A few weeks ago, on April 1st, my book, Dagbok från USA, came out in Sweden. It will also, sometime coming summer, be published in English (as an e-book for Kindle and for other readers with the title: “Diary from the United States – Notes on a society in crisis). As an appetizer for English speaking readers, I will the coming week publish three essays, excerpts from the book (chapter 4). The first essay you can read here, the second here.

This is the third, and last, essay. A political challenge the U.S. shares with all other countries, and it’s unavoidable in all discussions about the future,  is to address climate and environmental threats. It’s just that this particular challenge seems to also become a challenge to the ideologies that govern the Western world, ranging from libertarianism to social democracy. It will no doubt require rethinking in depth of current political ideas and political practice. It’s likely that the libertarians, and they dominate U.S. politics today, will have the biggest step to take if we want to effectively tackle global warming and other environmental threats. If that is true, and I think it’s, it concerns the U.S. fundamentally. I write about it in this essay.

 

Essay 3: About the need for the United States (and the world at large) to address the environmental threat

The fact that George W. Bush chose not to sign the Kyoto protocol was an important event. It confirmed what many non-American sensed, that the U.S. has decided to go their own way and disconnect itself from multilateral cooperation efforts. The Kyoto Protocol had its shortcomings, no doubt. Nonetheless, the fact that the world’s largest economy and foremost political power decided to stand on the sidelines of a joint effort by many countries to an agreement codifying their willingness to tackle climate change, was a big disappointment for many.

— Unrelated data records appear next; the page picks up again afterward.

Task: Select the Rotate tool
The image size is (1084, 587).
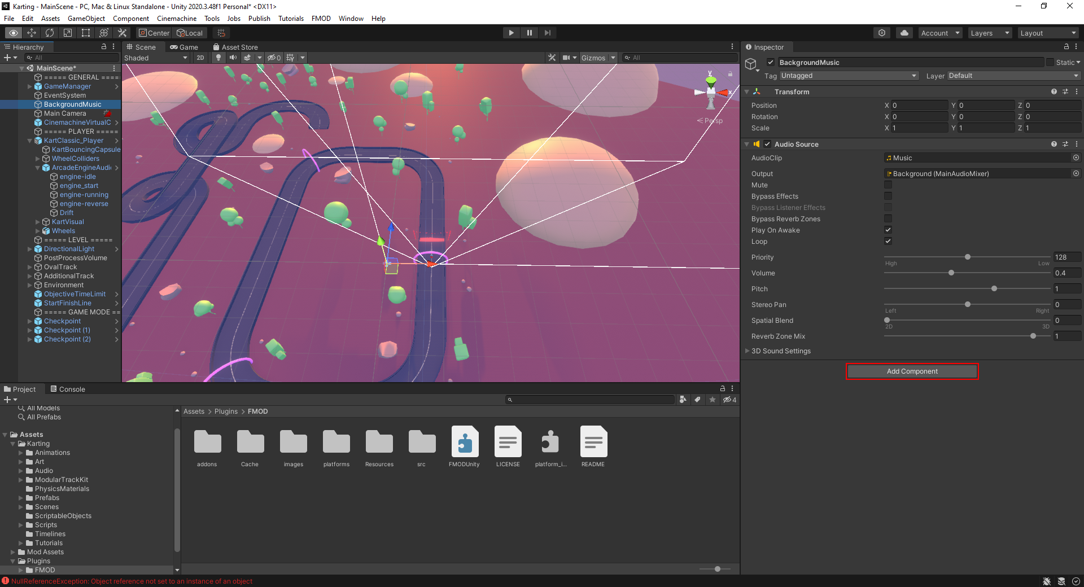Action: [50, 33]
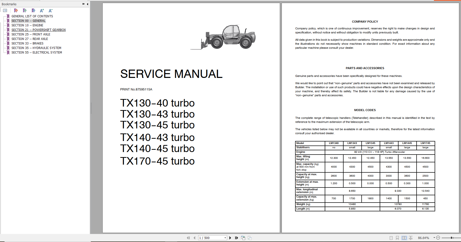Enable continuous scrolling page mode
Image resolution: width=461 pixels, height=242 pixels.
pos(397,238)
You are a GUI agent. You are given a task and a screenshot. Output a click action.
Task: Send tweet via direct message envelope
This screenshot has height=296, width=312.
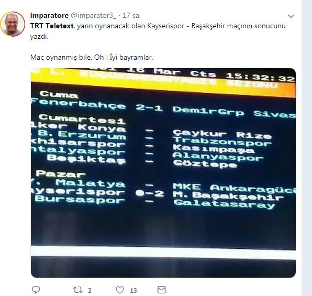162,290
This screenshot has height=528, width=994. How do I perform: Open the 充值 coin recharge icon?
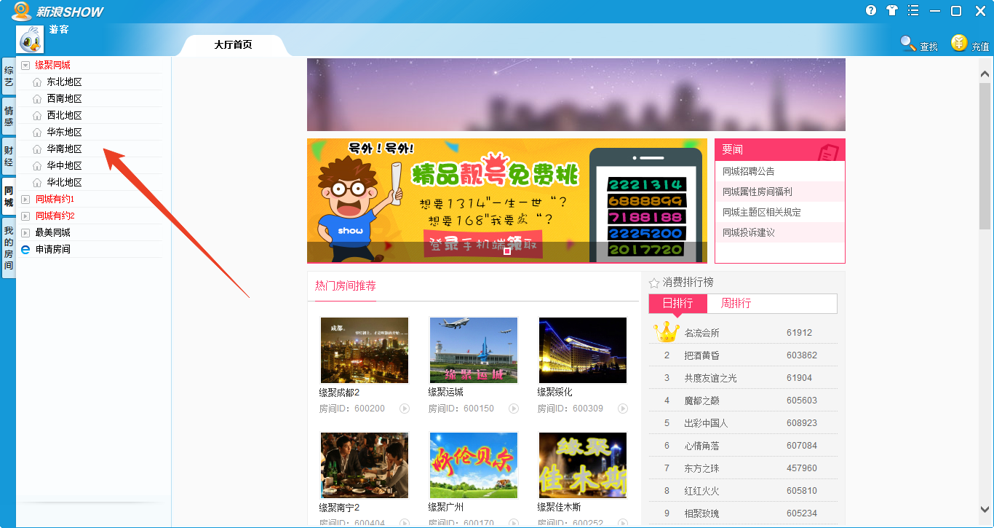tap(959, 44)
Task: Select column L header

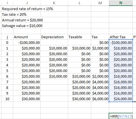Action: (79, 3)
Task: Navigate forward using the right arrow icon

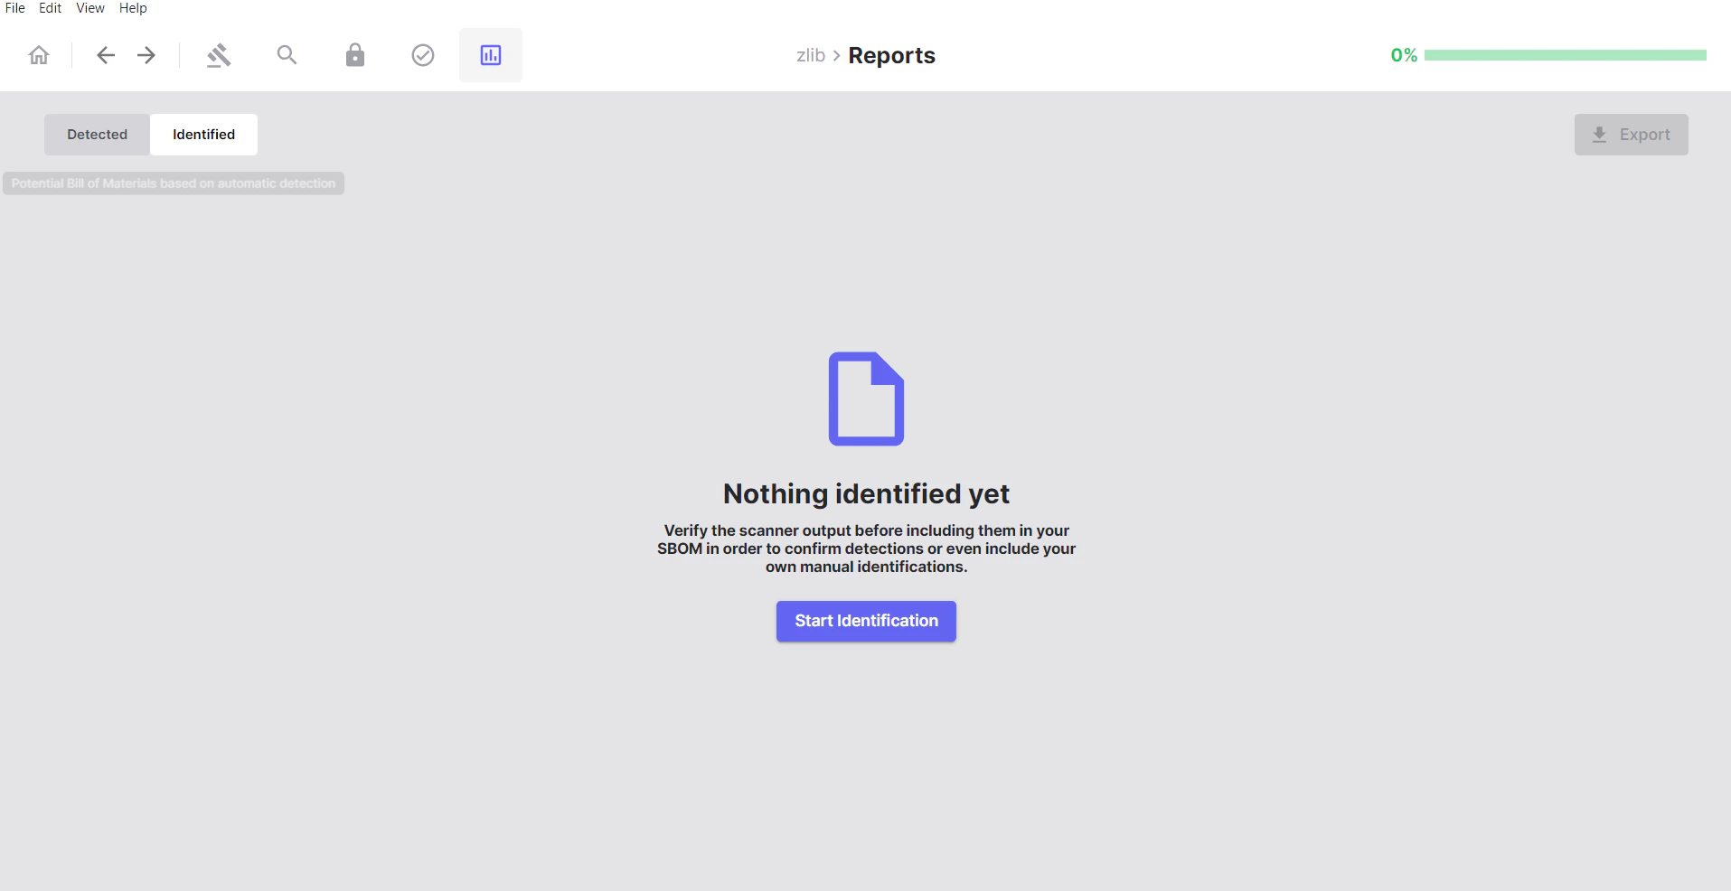Action: [146, 55]

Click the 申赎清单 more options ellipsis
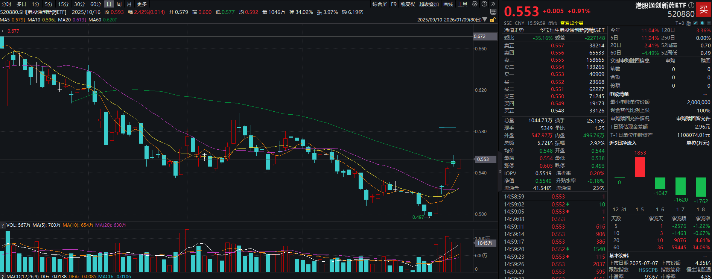(705, 94)
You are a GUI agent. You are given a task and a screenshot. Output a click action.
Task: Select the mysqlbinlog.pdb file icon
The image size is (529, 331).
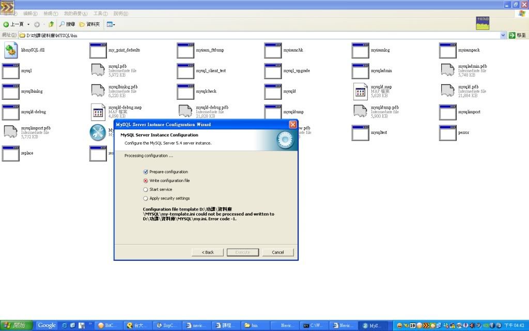tap(98, 91)
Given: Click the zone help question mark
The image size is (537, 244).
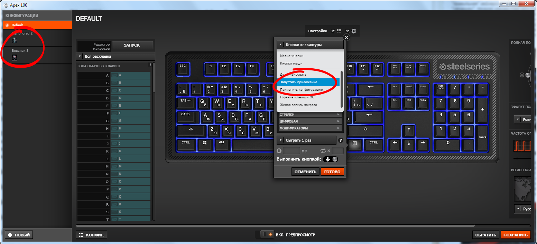Looking at the screenshot, I should tap(150, 65).

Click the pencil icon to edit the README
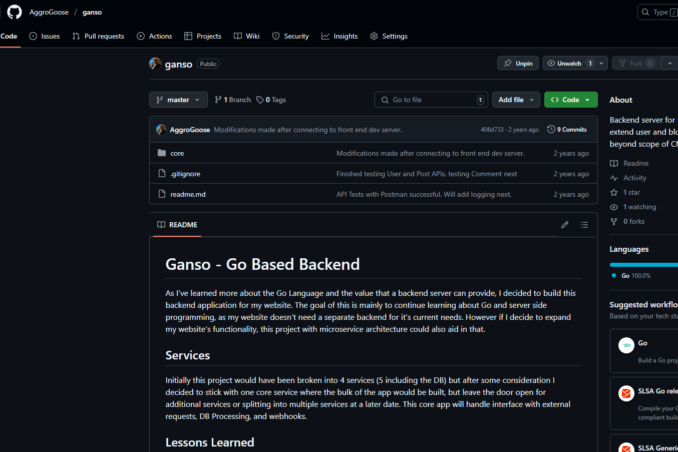click(564, 225)
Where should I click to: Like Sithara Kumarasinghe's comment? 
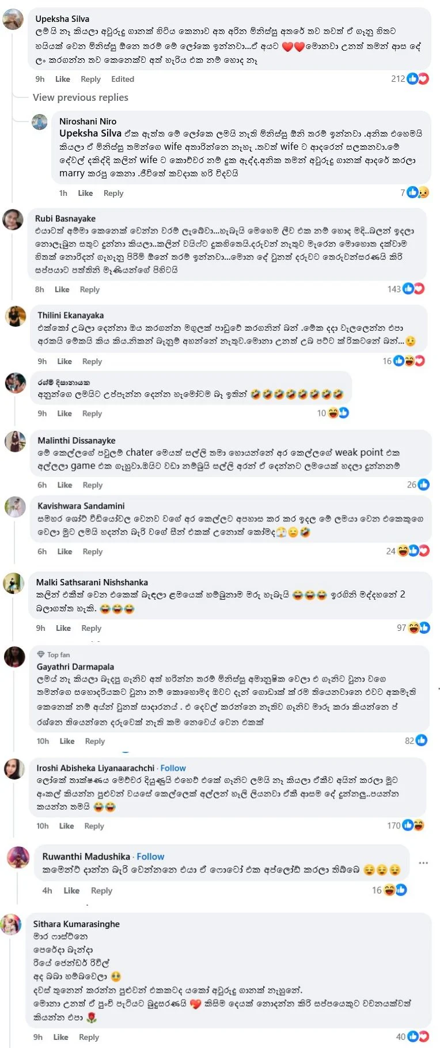click(60, 1037)
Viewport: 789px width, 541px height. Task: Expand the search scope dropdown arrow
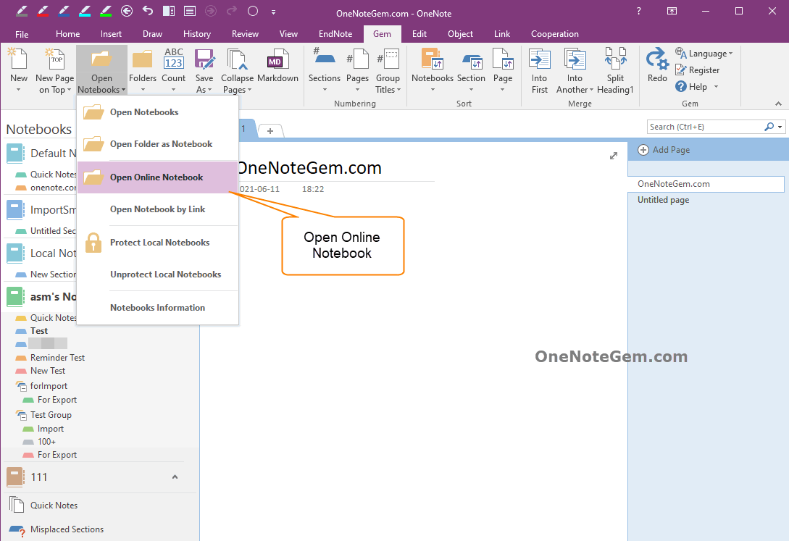[x=778, y=126]
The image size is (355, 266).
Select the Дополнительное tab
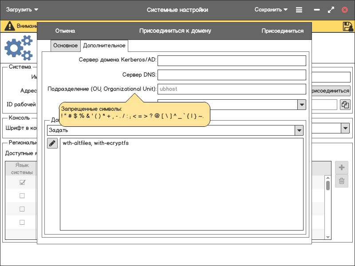[104, 46]
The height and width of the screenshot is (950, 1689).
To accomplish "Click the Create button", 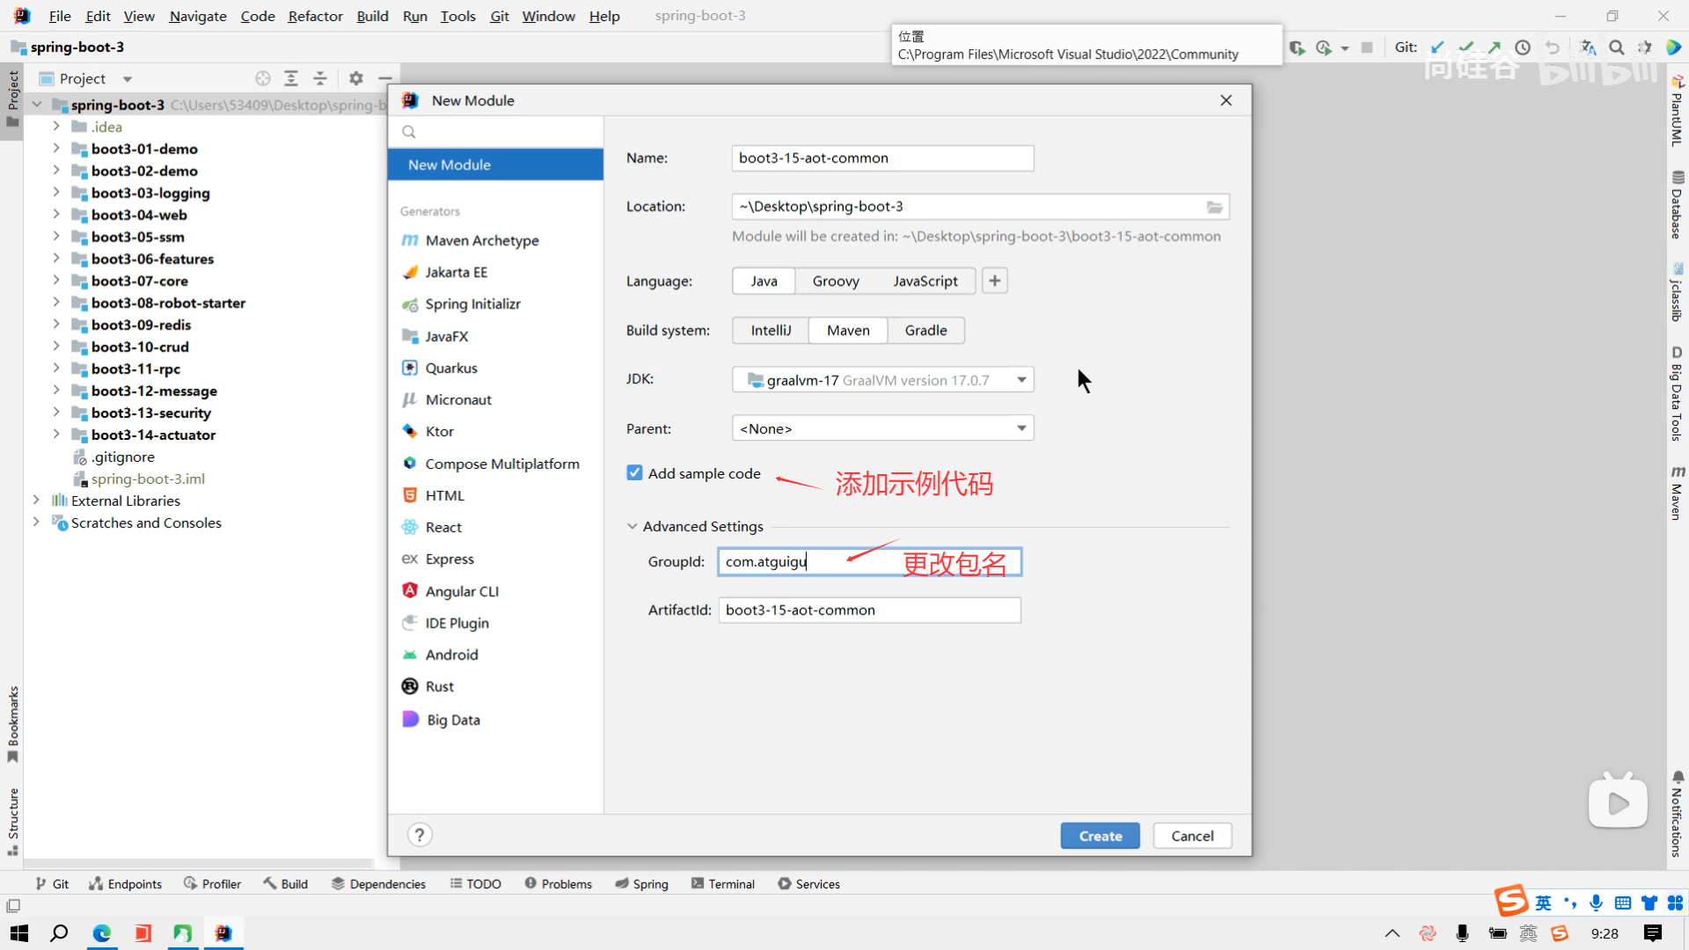I will (x=1100, y=836).
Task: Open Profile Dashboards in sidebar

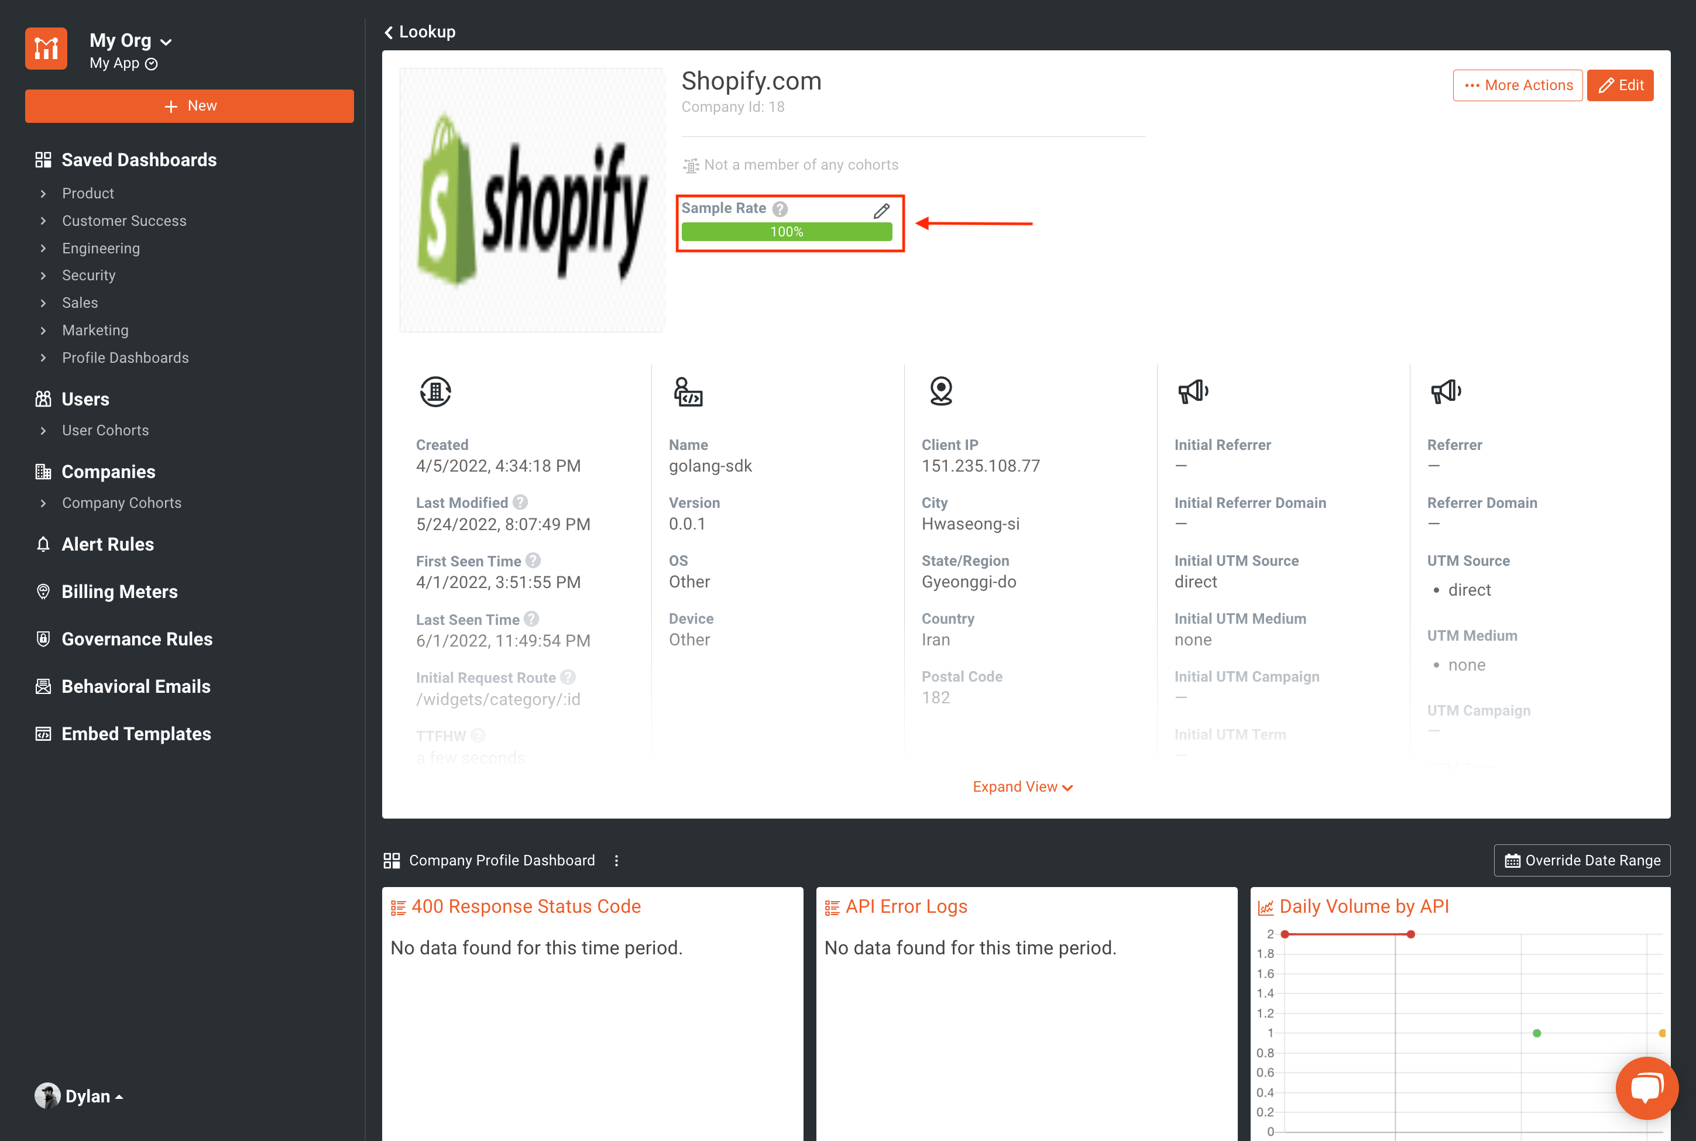Action: [125, 357]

Since the Kyoto Protocol was about global environmental and climate change, it was surprising that the U.S. did not want to join in. It must have been as obvious to the Bush administration as it’s for everyone else that environmental and climate issues need to be resolved jointly by the countries of the world. Yet they chose to accept the political costs of stepping aside. It says something about “American exceptionalism”. It’s worth noting that Condoleezza Rice, according to an article in the New York Times in connection with her recently published memoir, considers the decision to abstain from signing the protocol, as a mistake, “a self-inflicted wound”.

In this essay, I will discuss environmental and climate change as a global political challenge, but do so with special emphasis on what is required of U.S. politicians. My hypothesis is that environmental and climate change is a political challenge of special distinction compared to what we have become accustomed to during the centuries of industrialism. It transcends that. The world will apparently not be able to cope with environmental and climate issues without “big government”, more joint investments, and more political involvement than we have today in the OECD countries, perhaps more than we ever had during the last century. This vision must look provocative to today’s American politicians. It runs counter to individual freedom and libertarianism that holds so much sway in contemporary American politics. Yet climate change is a threat that no responsible politician can ignore.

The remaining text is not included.